What you are asked to do: Print each of the records below, leaving every word as it is.

[Opening Stored data section]

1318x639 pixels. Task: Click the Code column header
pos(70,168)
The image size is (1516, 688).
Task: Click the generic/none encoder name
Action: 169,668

[Closing Stored data section]

Finished task:
1318x639 pixels. Task: Click the Code column header
pos(70,168)
The image size is (1516, 688).
Task: Click the generic/none encoder name
Action: 169,668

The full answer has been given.